Semiconductor devices – primarily logic transistors and memory cells – have now been successfully scaled down in size for half a century, which brought about the increased performance and reduced costs making electronics ubiquitous in our daily lives. However, the long-predicted limits to scaling imposed by physics are now rapidly being approached and the need for novel device concepts is becoming a pressing issue. In this pursuit of novel concepts for nanoelectronics, simulation tools will further gain in importance and play a fundamental role to help understand and explore the feasibility of new materials, devices and systems.

Up to now, the effects of quantum mechanics have mostly been accounted for, instead of harnessed, in the design of nanoelectronic devices. A better understanding and practical grasp of quantum mechanics has opened the door to using quantum principles to engineer devices and systems. The need for simulation tools to help understand and design such quantum devices is of utmost importance. The simulation of electron transport in a semiconductor presents a fundamental simulation capability for nanoelectronics research and is approached in this work using the Wigner-Boltzmann equation.
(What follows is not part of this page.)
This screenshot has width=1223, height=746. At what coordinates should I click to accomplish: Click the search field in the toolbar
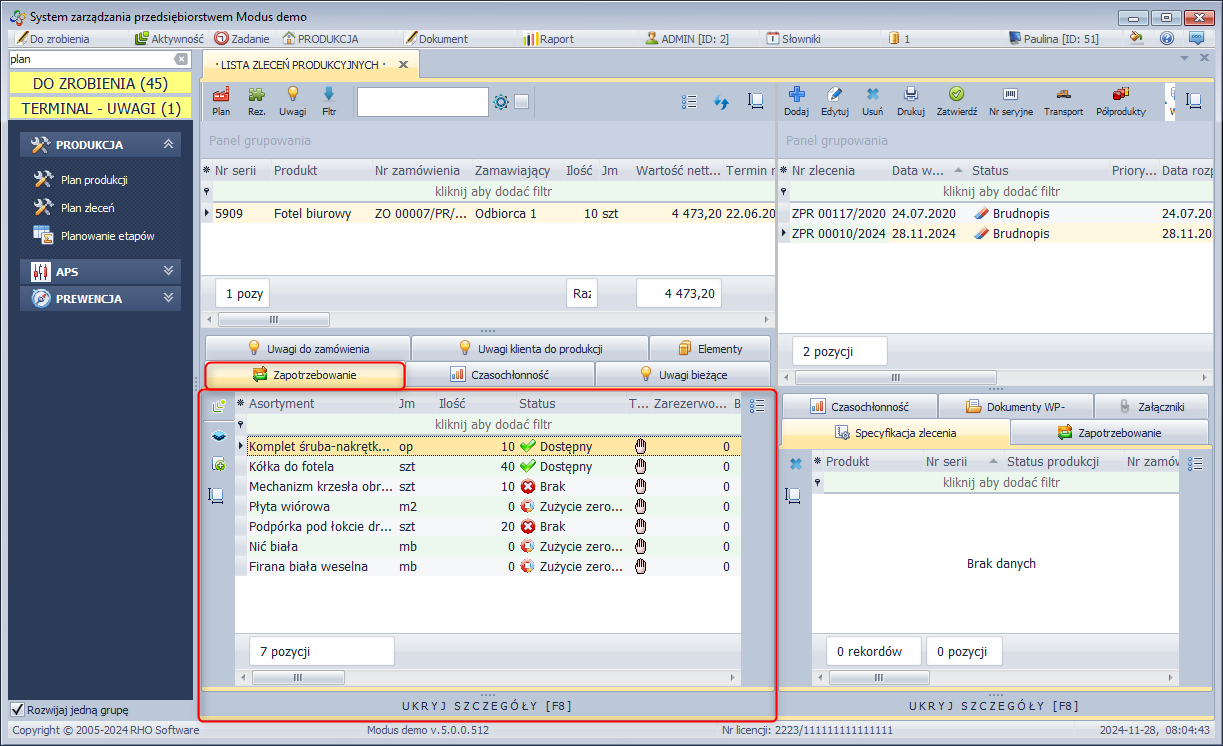tap(421, 103)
The Wigner formalism provides a more intuitive description of quantum mechanics, compared to operator mechanics, since it is formulated in the phase space with functions and variables, which allows the adoption of models and analogies from semi-classical transport. The most important consequence of this is the ability to augment the Wigner quantum transport equation with Boltzmann scattering models, which yields the Wigner-Boltzmann equation.

The consideration of scattering in quantum transport is essential to study the decoherence of entangled electron states, which can represent qubits – the fundamental building blocks for quantum computing. The simulation of time-resolved quantum transport can help to understand highly miniaturized circuits dominated by quantum effects, which exhibit behaviour, e.g. oscillations, that cannot be explained using classical circuit theory. Currently, the only computationally viable formalism for scattering-aware, time-resolved quantum transport is found in the Wigner-Boltzmann equation.

This work presents a simulation tool which solves the equation in two dimensions using a Monte Carlo approach, based on particles with an affinity which carries the quantum information – the signed-particle method. The progress that has been made in recent years regarding, especially, computational issues, algorithms and their practical implementation is reported here.

The algorithms presented in this work represent the current state of the art for the signed-particle method and have been implemented in the Wigner Ensemble Monte Carlo tool, which forms part of the freely available ViennaWD simulation suite, to serve as a reference implementation.

The developed simulator allows the study of single electrons represented as wavepackets. First investigations of the dynamic behaviour and manipulation of such wavepackets is shown, using the concept of electrostatic lenses. An application of such a lens to improve the drive-current in a nano-scaled channel is demonstrated.